The focus of forming a secure attachment with older children is to spend time together by finding common interests and activities that encourage communication.
Simple Ideas to Help Kids Bond with Adoptive Parents
For kids aged four to ten, so much is going on in their lives at the time of adoption placement that it may be hard to find time to really relate on an individual level. Between reaching developmental milestones, adjusting to new people and situations, and processing their adoption, preschool and school-age kids will need extra help to make connections to their adoptive family.
Show Physical Affection
Important at any age, physical affection is a positive way to bond with an adopted child. Some older kids may reject outward affection from the adoptive parents, but there are other ways of initiating positive touch.

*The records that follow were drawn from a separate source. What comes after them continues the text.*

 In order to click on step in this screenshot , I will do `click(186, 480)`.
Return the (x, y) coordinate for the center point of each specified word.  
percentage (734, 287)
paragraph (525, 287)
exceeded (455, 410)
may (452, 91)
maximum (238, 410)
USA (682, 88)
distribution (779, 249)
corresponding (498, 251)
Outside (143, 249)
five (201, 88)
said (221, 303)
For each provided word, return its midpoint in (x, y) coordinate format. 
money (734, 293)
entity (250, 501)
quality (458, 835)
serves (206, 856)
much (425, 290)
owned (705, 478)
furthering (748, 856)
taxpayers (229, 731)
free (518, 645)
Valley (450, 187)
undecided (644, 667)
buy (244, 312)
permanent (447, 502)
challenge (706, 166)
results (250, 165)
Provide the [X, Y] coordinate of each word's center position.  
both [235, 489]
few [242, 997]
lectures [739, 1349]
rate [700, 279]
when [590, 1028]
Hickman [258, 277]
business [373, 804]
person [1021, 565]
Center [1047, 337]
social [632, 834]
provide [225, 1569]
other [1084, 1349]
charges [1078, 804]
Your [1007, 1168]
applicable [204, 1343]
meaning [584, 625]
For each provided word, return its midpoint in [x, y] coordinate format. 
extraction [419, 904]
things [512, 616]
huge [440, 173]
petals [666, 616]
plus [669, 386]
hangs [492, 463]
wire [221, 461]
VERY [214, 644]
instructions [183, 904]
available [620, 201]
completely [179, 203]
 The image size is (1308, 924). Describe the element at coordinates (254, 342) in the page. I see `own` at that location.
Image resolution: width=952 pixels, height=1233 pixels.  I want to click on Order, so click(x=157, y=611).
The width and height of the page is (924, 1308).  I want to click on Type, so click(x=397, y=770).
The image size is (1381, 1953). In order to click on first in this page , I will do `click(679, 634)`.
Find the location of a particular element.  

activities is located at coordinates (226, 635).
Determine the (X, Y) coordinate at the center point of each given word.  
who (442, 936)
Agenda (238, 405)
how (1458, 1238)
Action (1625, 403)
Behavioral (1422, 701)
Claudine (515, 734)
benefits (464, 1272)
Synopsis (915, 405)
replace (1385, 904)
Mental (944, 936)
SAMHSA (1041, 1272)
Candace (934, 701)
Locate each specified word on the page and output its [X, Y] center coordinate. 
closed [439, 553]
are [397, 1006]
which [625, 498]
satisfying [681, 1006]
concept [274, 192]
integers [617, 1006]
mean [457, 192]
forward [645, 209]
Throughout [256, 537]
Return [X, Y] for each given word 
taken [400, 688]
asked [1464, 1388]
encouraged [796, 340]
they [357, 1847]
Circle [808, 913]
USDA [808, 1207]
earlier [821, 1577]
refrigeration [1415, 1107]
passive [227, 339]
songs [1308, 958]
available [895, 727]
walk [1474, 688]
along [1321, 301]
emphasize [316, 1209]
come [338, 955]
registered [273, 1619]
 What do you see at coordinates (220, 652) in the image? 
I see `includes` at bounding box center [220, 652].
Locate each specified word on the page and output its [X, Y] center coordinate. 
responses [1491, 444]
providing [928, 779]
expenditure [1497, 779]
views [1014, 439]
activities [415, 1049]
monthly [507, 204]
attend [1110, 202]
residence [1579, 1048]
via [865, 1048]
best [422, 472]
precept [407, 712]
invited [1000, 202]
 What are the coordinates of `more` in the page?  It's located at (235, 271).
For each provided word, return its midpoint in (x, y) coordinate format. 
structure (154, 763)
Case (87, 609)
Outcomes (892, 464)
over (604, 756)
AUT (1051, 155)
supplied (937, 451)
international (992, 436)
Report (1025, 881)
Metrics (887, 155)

- Read books while sitting close together
- Give a manicure and pedicure to each other
- Braid hair or cut hair
- Give a massage
- Whisper a secret message
- Dance together
- Play games like leapfrog and going under the bridge
- Work on a picture or puzzle together
- Go swimming together
Do Activities Together
Kids in this age group have as many interests as they do personality traits and it is the job of the adoptive parents to find activities their children enjoy. Look for activities that appeal to different people in the family to encourage attachments with everyone.
- Help work on a scrapbook, photo album or lifebook
- Decorate the child’s bedroom
- Join an outside activity together like art class, karate, cooking class
- Make a favorite meal together
- Play board games and interactive video games
- Go on a family vacation
Communication is essential for fostering attachment with kids who have been adopted at an older age. Helping them process their adoption and developing self-esteem are common issues that are discussed with this age group.
- Talk about the birth family and foster family
- Create a family tree
- Praise often with specific feedback about skill, talent, or accomplishment
- Discuss difficult issues openly in an age-appropriate manner
- Encourage eye contact when possible, but sometimes shoulder-to-shoulder talks are less intrusive
Respond to Basic Needs
More than just providing food, shelter, and comfort, responding to basic needs involves getting to know what kids need to feel safe and secure all the time. Kids have may have unexpected needs and it is the role of the adoptive parent to keep on guard for any issues.
- Create simple rituals for bedtime and mealtime
- Maintain predictable daily schedules
- Adjust the environment to suit the child’s needs, such as allowing her to carry a lunchbox around full of snacks
- Provide outside help such as therapy and support groups when needed
Adopting an older child can be very challenging but by showing affection, spending time together, talking openly, and responding to basic needs, kids can form enduring, positive, and secure attachments with their families.